In the post-Paris Accord climate world, analysis of theoretical scenarios that have a reasonable likelihood of keeping global temperatures “only” 1.5°C warmer than pre-Industrial have become all the rage (one of the latest examples I’ve seen). I’ve written posts about the mythology associated with 2°C scenarios given the reality of countries’ CO2 emissions historically. Given that reality, 1.5°C scenarios reside further in the realm of fantasy.
The primary reason is the lack of scalable technologies to remove CO2 from the atmosphere. That is not a judgment statement, it is an observation about how things exist in the real world. Theoretical studies have their utility.
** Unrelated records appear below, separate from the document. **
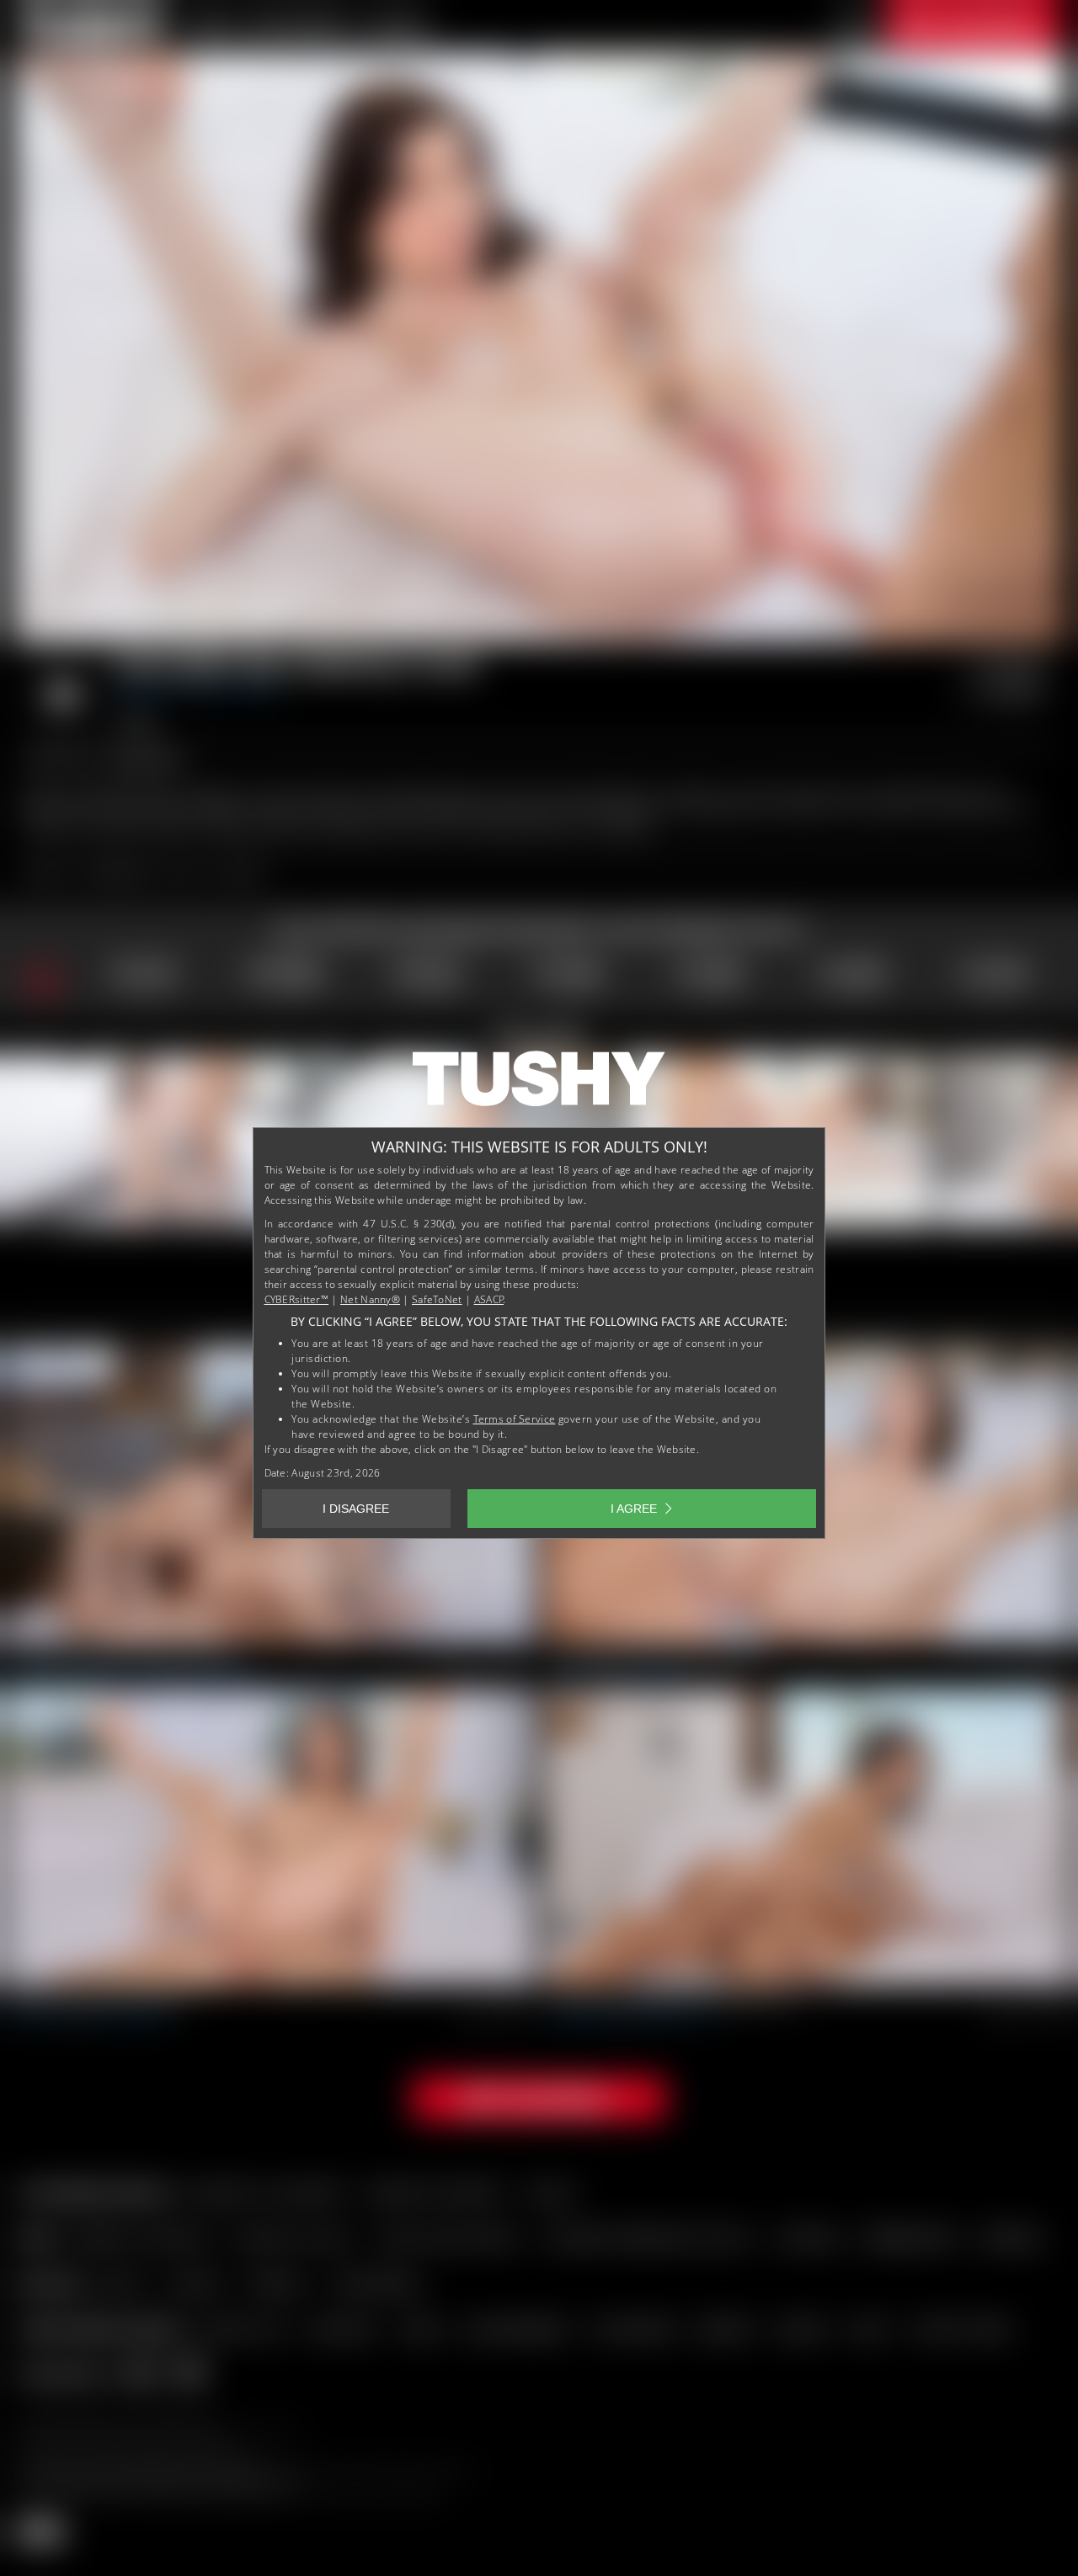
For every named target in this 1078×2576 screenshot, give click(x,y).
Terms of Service (514, 1419)
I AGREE (634, 1508)
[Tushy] (539, 1084)
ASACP (489, 1299)
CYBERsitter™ (296, 1299)
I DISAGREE (356, 1508)
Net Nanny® (370, 1299)
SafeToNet (437, 1299)
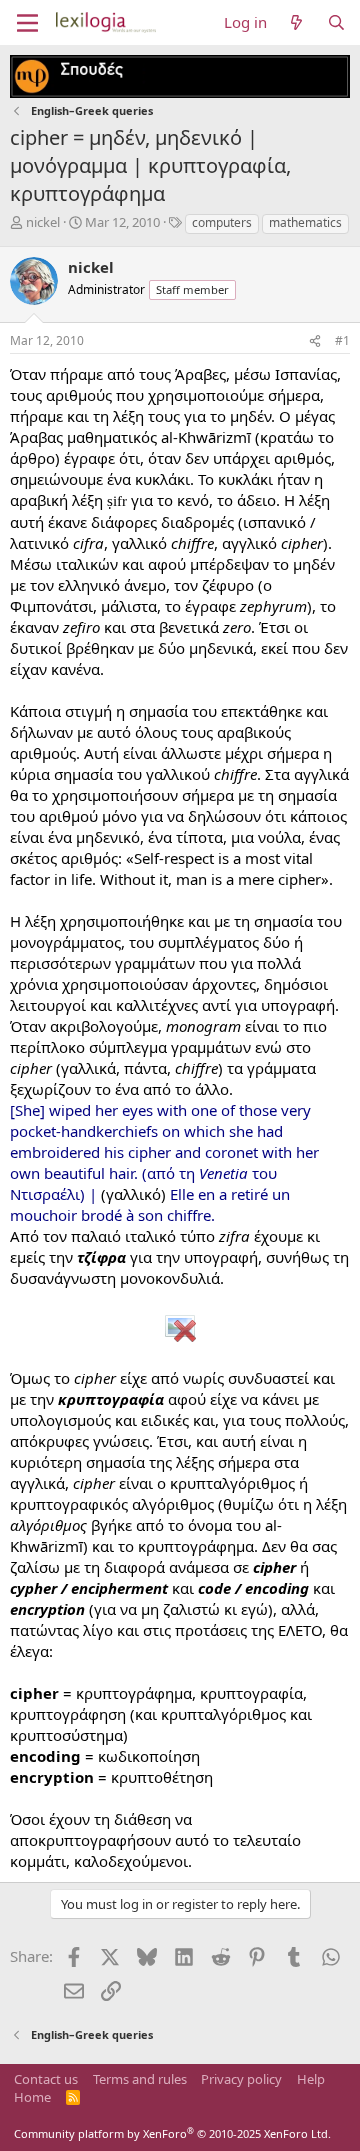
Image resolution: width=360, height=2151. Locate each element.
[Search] (336, 22)
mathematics (305, 222)
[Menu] (27, 23)
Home (32, 2097)
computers (222, 222)
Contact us (46, 2079)
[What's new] (296, 22)
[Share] (315, 341)
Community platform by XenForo (172, 2133)
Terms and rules (140, 2079)
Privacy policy (241, 2079)
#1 (342, 340)
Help (311, 2079)
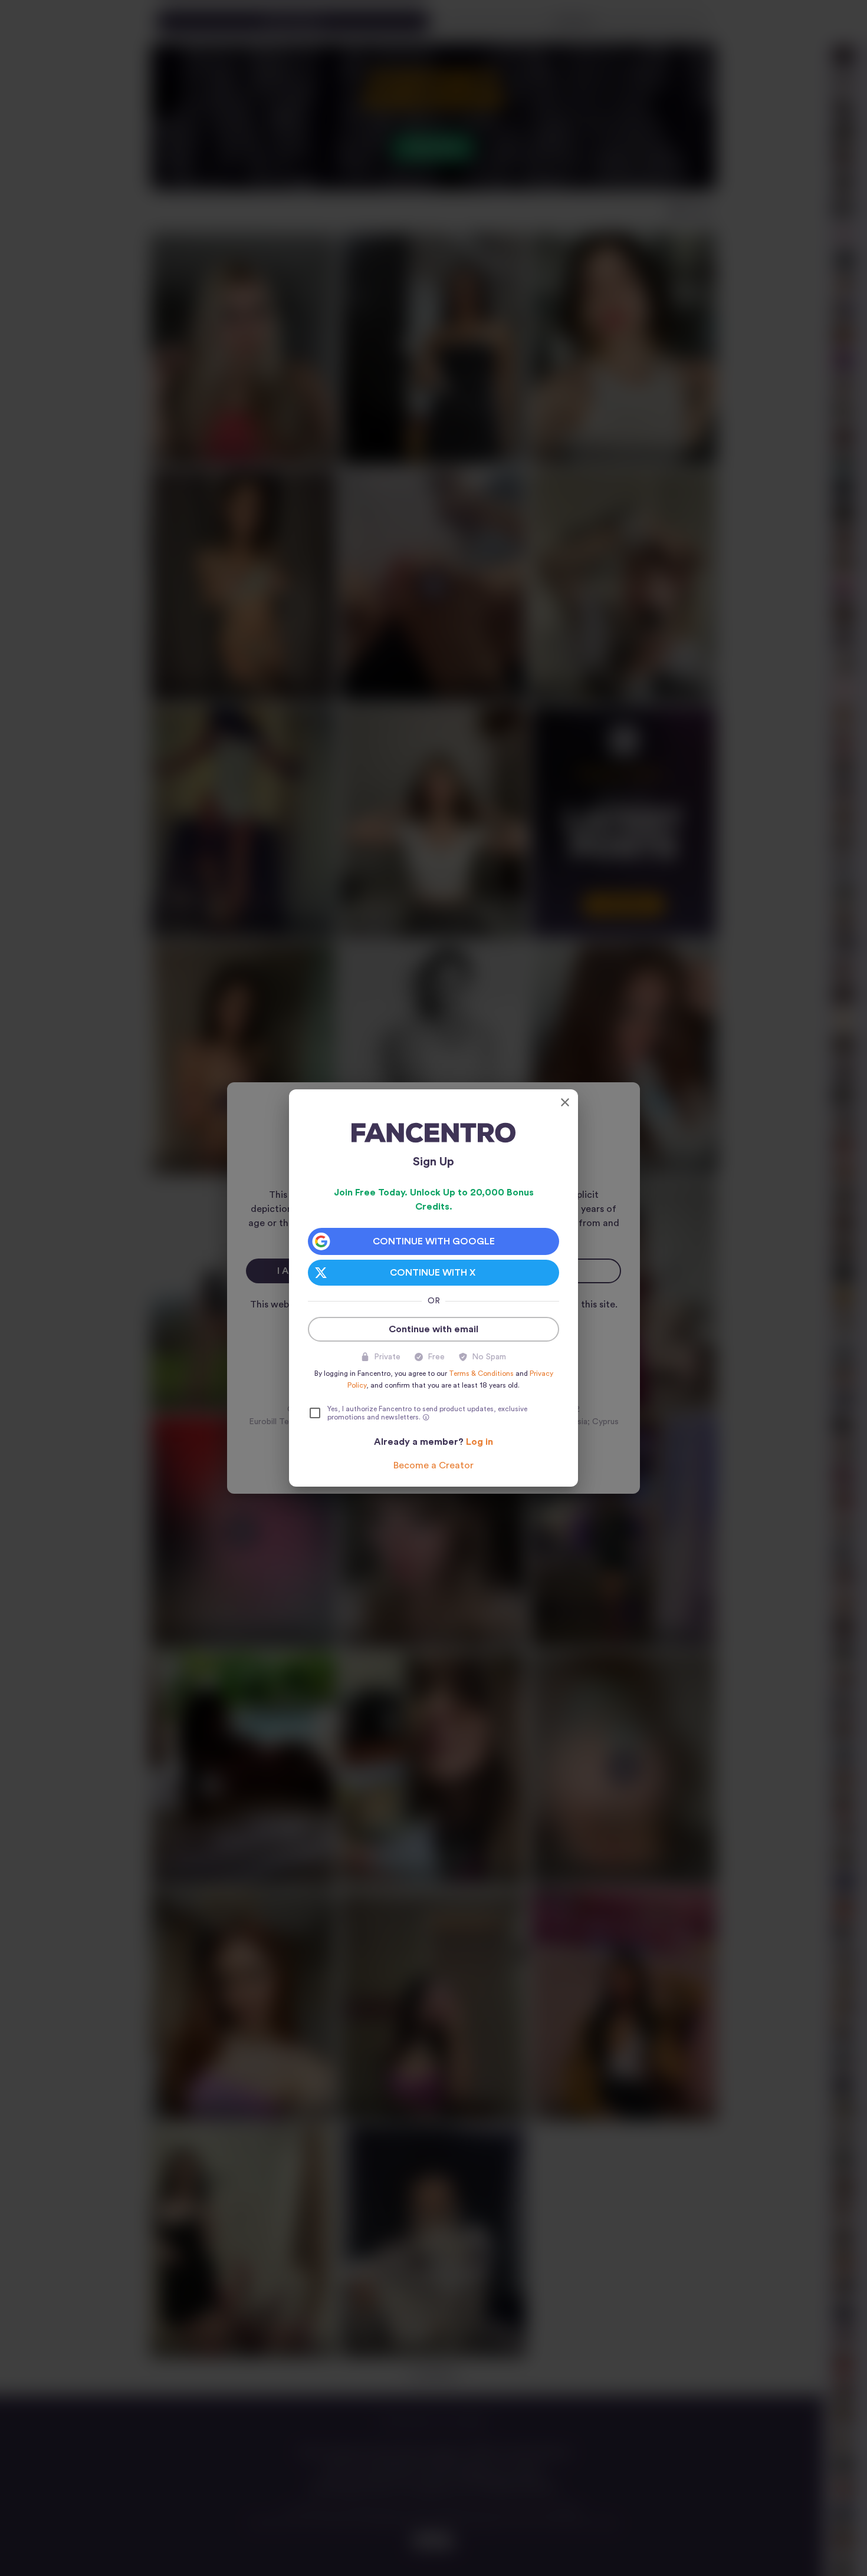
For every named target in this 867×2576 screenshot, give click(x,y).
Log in (479, 1442)
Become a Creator (433, 1465)
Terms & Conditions (481, 1373)
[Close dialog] (565, 1102)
My ongoing anxiety revolves around policy makers’ dependence on those studies to inform their decision making.
The resources required to deploy global-scale renewable or nuclear energy are mind-boggling enough. If we need to add to that infrastructure additional technologies that remove CO2 from the atmosphere, it strikes me as obvious that we need to be sober about our expectations to do so.
For the record, decisions like the Canadian government’s to purchase the Kinder Morgan’s Trans Mountain pipeline for C$4.5bn (US$3.45bn) will result in higher future requirements to deploy additional renewable energy and CO2 removal technologies. They make it harder to achieve the already fantastical targets that many climate activists are focused on. The decision ensures that the recent plateau in CO2 emissions will remain a historical anomaly:
Set in the context of future emission scenarios, the decision should be framed more as one that locks us into a warmer global future:
To have any hope of a <2°C world, global CO2 emissions need to peak. They haven not done so as of 2017 and likely will not in 2018 or in the following handful of years, absent some financial or geopolitical disaster. The right hand time series is clear: if we continue emitting anywhere near 35-40 GTCO2 every year, it becomes increasingly likely global temperatures will rise to 3-4°C by 2100.
The difference between 1.5°C and 2°C sounds very small to most people. The impacts of that small difference are actually big:
The impacts are what policy makers are responsible for. And this infographic does not show what impacts are likely at 3°C or 4°C. We can attribute this lack of information to the aforementioned excessive focus on 1.5°C and 2°C by the research community. It will be hard to decide on climate policy moving forward if we are not appropriately informed about the risks that today’s decisions are locking in.